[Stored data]
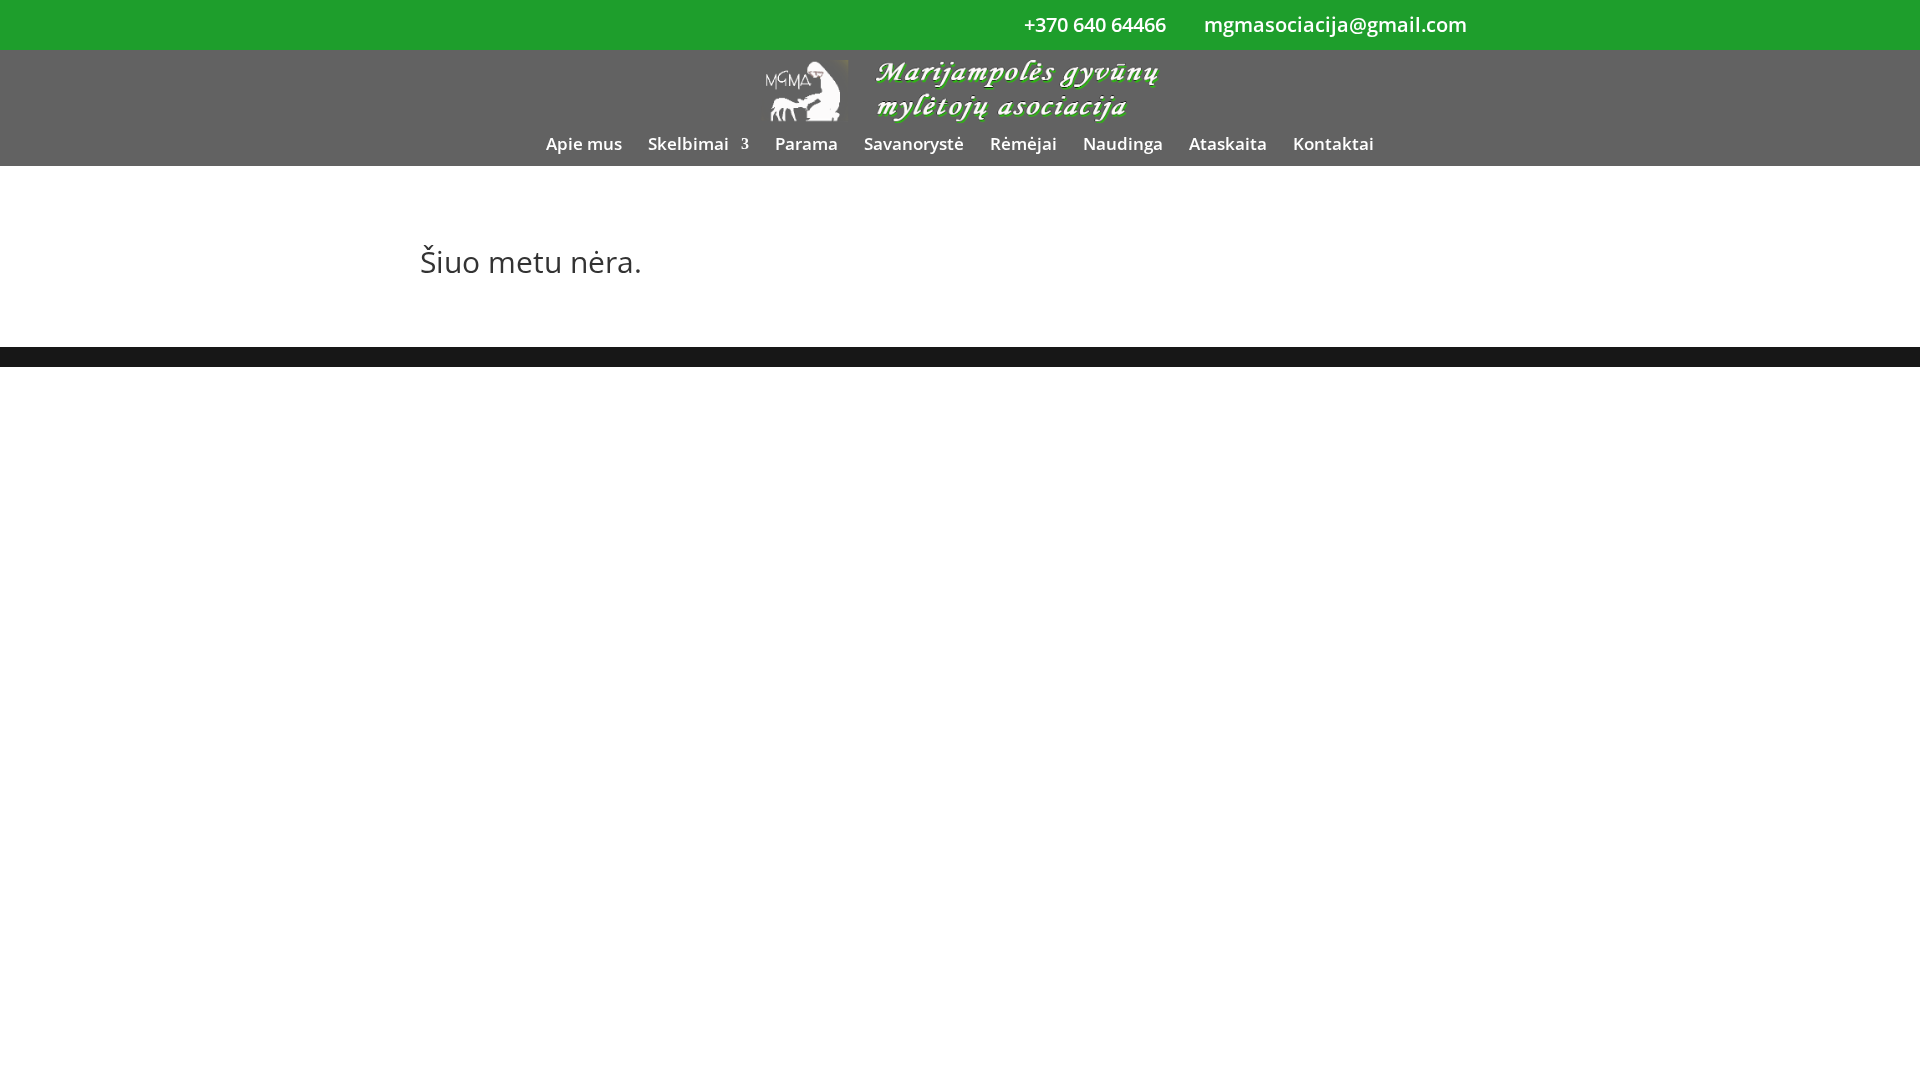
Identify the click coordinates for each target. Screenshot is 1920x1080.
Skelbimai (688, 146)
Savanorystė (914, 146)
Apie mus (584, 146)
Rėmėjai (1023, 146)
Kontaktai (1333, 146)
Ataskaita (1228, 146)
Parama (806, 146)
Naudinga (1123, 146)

==

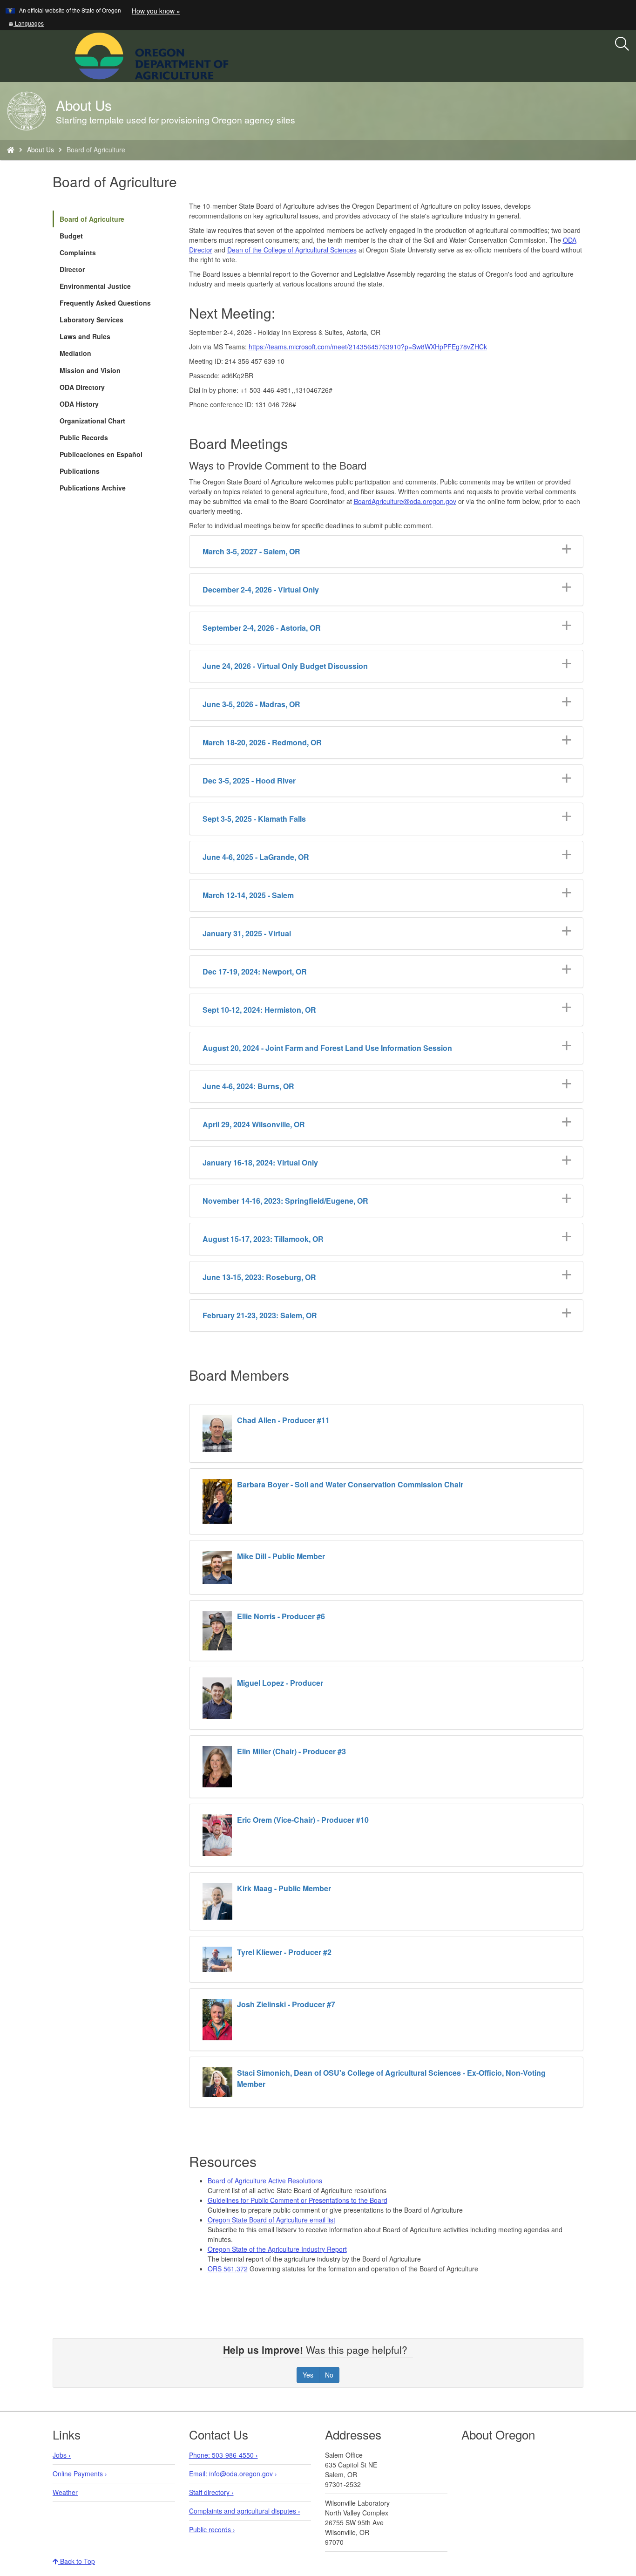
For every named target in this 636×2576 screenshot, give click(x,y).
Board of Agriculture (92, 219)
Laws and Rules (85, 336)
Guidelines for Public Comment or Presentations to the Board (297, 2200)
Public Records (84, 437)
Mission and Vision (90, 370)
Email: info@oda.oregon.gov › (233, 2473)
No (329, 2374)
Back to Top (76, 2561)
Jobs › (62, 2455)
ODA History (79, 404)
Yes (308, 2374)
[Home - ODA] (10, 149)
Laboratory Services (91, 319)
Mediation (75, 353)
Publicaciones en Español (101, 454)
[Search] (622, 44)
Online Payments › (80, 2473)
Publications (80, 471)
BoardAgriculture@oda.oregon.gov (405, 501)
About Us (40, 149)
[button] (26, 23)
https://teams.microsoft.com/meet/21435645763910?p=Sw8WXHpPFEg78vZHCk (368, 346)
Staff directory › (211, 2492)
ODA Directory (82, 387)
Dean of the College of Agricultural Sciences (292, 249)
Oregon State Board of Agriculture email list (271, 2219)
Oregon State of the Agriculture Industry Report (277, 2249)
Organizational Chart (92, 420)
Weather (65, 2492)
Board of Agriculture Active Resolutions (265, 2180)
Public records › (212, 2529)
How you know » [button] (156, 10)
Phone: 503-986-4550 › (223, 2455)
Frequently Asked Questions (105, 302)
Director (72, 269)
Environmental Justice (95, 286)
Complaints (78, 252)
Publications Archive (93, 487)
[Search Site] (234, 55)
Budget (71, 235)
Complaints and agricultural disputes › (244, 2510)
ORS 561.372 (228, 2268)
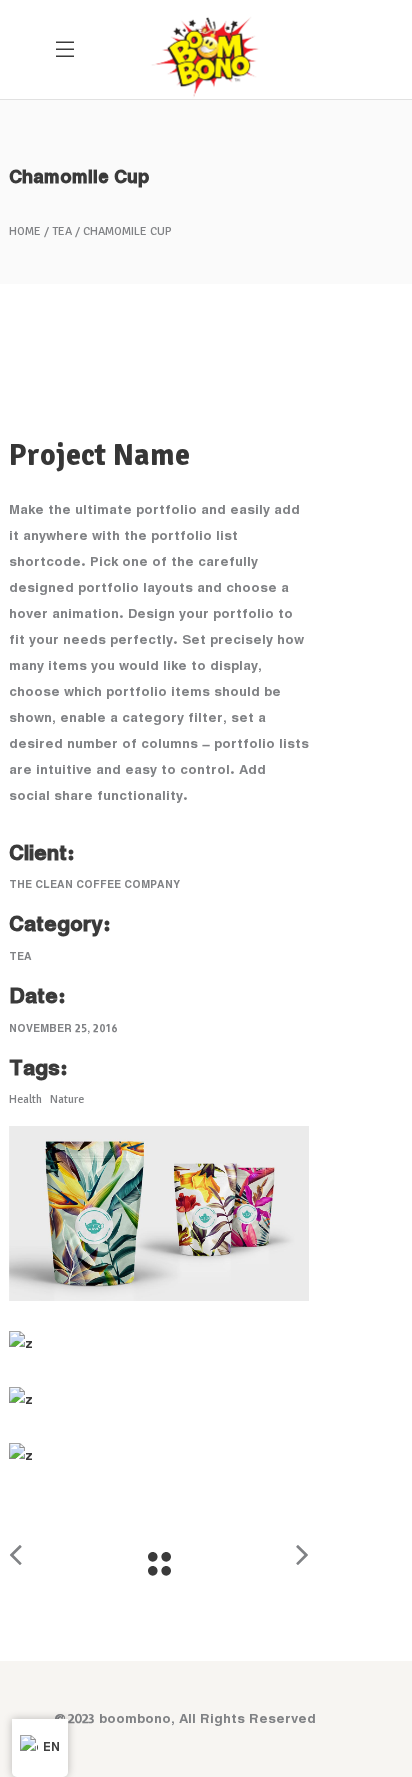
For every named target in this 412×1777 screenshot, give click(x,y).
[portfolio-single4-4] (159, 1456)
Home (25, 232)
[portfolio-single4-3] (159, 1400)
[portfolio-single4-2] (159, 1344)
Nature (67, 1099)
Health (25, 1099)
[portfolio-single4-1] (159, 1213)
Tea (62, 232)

[Task requirements]:
Going back over the entries above, copy word for word every line from the one that has "Identify the click" on through the one that has "Naudinga (1123, 146)".

[Solution to this task]:
Identify the click coordinates for each target. Screenshot is 1920x1080.
Skelbimai (688, 146)
Savanorystė (914, 146)
Apie mus (584, 146)
Rėmėjai (1023, 146)
Kontaktai (1333, 146)
Ataskaita (1228, 146)
Parama (806, 146)
Naudinga (1123, 146)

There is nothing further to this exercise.